#### SELECTED PASSAGE
BEGIN
Most auditory neurons respond to sound in a nonlinear way, meaning that the response to the sum of two stimuli is not always equal to the sum of the responses to the individual stimuli. In the auditory nerve, the phenomena of two-tone suppression (Sachs and Kiang 1968) and combination-tone generation (Goldstein and Kiang 1968) provide examples of nonlinear processing. These and other auditory nerve nonlinearities are well described quantitatively, and models exist that are reasonably predictive of nonlinear effects in the auditory nerve representation of sounds. In the central auditory system, however, there are additional nonlinearities and more complicated models are required to reach a quantitative understanding of spectral and temporal integration processes.

The cat dorsal cochlear nucleus (DCN) is a good example of nonlinear behavior. The DCN has a complex internal circuitry, with ascending and descending inputs from other parts of the auditory system and a rich system of internal interneurons (Lorente de Nó 1981; Osen et al. 1990). DCN units have appropriately complex response characteristics (Nelken and Young 1994; Young et al. 1988). Principal cells of the DCN in decerebrate cats most frequently have the so-called type IV response characteristic (Young 1980; Young and Brownell 1976): they are spontaneously active, and they are excited by low-level best-frequency (BF) tones but inhibited by high-level BF tones. Tone response maps of type IV units (rate of response as a function of tone frequency and sound level) typically show large inhibitory subfields both on BF and off BF. Prediction of responses to broadband noise (BBN) from tone response maps, assuming linear integration of spectral information, usually suggests that the response to noise should be inhibitory (Spirou and Young 1991). Narrowband noise is indeed inhibitory at high levels (as will be shown later), but most type IV units are excited by BBN. Even more surprisingly, it was found that type IV units are also inhibited by notch noise, meaning BBN containing a spectral notch, when the notch is centered on BF (Spirou and Young 1991). This finding illustrates dramatically the qualitative nonlinearity of type IV units: the response to a narrow band of noise centered on BF is inhibitory; the response to a notch stimulus with the same width may be also inhibitory; but the response to the sum of the stimuli, which is a BBN, is excitatory.

The nonlinearity of type IV units is an impediment to comprehensive understanding of the DCN and its role in the auditory system. There is no general method to predict the responses of a type IV unit to an arbitrary stimulus, so generating hypotheses about DCN function becomes a hit-or-miss, empirical process. This paper is part of an effort to develop general tools for characterizing nonlinear auditory neurons, in the sense of finding a set of stimuli such that, if the responses of a neuron to the stimuli in this set are known, then it is possible to predict the neuron's responses to all other sounds. This process is straightforward when the neuron behaves in a linear fashion. In this paper, we show that DCN type IV units behave linearly for both narrowband and wideband stimuli at low sound levels. This range corresponds roughly to stimuli that evoke weak or no response in one type of inhibitory interneuron in the DCN, the type II unit.
END
#### TASK REQUIREMENTS
1. Echo the passage on auditory nonlinearity word for word, starting at "Most auditory neurons" and ending at "temporal integration processes.".
2. In the passage on auditory nonlinearity, how do most type IV units respond to broadband noise?

#### GIVEN ENTRIES
BEGIN
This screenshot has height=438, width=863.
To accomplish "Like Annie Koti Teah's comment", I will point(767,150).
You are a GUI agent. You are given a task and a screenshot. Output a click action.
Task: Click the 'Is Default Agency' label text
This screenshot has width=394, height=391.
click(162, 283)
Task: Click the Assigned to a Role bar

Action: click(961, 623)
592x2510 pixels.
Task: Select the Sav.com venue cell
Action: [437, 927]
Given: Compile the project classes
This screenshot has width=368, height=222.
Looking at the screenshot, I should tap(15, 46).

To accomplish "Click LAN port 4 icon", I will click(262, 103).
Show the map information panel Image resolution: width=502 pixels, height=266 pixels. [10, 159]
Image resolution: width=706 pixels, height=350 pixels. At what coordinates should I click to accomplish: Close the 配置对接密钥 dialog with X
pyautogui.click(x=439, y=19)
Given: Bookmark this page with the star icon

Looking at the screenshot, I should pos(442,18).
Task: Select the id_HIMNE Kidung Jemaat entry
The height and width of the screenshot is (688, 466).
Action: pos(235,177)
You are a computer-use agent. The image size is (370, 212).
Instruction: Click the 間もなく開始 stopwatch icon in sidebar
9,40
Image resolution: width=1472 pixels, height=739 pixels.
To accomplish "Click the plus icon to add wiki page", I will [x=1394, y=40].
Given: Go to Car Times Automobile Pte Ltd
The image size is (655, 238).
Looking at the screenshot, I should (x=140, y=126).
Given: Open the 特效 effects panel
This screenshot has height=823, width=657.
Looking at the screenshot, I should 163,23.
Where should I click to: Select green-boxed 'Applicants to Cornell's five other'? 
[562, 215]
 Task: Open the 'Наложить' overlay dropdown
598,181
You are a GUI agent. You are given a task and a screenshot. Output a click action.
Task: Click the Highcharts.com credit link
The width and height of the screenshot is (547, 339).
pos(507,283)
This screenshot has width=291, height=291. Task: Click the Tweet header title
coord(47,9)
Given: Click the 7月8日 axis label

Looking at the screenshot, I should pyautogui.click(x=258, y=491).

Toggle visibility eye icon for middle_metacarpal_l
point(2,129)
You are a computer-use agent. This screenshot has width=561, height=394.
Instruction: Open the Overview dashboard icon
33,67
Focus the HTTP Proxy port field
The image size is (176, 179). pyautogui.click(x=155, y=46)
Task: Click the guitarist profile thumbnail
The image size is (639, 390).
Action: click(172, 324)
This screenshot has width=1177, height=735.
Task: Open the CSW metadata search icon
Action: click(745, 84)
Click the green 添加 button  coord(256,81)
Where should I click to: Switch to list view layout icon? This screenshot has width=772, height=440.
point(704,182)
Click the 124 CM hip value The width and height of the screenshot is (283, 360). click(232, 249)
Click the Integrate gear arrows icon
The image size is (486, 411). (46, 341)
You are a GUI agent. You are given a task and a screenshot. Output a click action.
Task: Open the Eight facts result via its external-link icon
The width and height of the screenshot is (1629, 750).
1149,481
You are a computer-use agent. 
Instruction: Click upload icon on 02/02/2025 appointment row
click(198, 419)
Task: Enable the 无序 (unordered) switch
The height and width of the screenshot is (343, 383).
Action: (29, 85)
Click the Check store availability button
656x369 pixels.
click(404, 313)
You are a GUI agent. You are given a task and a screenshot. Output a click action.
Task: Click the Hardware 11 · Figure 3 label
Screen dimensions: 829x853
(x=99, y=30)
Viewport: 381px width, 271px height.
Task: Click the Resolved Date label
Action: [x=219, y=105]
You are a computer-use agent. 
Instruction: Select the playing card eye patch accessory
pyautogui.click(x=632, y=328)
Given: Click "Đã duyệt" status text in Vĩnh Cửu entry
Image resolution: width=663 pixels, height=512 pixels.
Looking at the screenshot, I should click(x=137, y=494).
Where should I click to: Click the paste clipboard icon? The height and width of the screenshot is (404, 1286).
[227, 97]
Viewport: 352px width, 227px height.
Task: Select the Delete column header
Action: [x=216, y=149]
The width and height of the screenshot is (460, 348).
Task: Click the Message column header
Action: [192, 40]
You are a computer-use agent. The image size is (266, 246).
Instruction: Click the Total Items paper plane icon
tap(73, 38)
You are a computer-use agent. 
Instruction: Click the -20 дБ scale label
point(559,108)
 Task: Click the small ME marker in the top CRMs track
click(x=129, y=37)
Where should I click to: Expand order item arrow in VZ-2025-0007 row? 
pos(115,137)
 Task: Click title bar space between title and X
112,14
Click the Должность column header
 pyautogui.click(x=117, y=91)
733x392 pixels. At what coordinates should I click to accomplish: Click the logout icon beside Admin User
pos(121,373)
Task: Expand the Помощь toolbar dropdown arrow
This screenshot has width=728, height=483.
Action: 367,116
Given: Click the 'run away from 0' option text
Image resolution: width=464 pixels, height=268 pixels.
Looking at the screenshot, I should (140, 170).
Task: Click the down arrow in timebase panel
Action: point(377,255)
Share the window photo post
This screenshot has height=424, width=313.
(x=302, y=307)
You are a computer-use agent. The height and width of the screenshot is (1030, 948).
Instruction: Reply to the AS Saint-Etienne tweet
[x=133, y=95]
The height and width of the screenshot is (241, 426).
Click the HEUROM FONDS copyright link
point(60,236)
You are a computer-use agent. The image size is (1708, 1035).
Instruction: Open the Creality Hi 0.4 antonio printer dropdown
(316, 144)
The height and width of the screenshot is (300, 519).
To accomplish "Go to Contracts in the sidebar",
END
#### PROBLEM SOLUTIONS
1.
Most auditory neurons respond to sound in a nonlinear way, meaning that the response to the sum of two stimuli is not always equal to the sum of the responses to the individual stimuli. In the auditory nerve, the phenomena of two-tone suppression (Sachs and Kiang 1968) and combination-tone generation (Goldstein and Kiang 1968) provide examples of nonlinear processing. These and other auditory nerve nonlinearities are well described quantitatively, and models exist that are reasonably predictive of nonlinear effects in the auditory nerve representation of sounds. In the central auditory system, however, there are additional nonlinearities and more complicated models are required to reach a quantitative understanding of spectral and temporal integration processes.

2. Most type IV units are excited by broadband noise.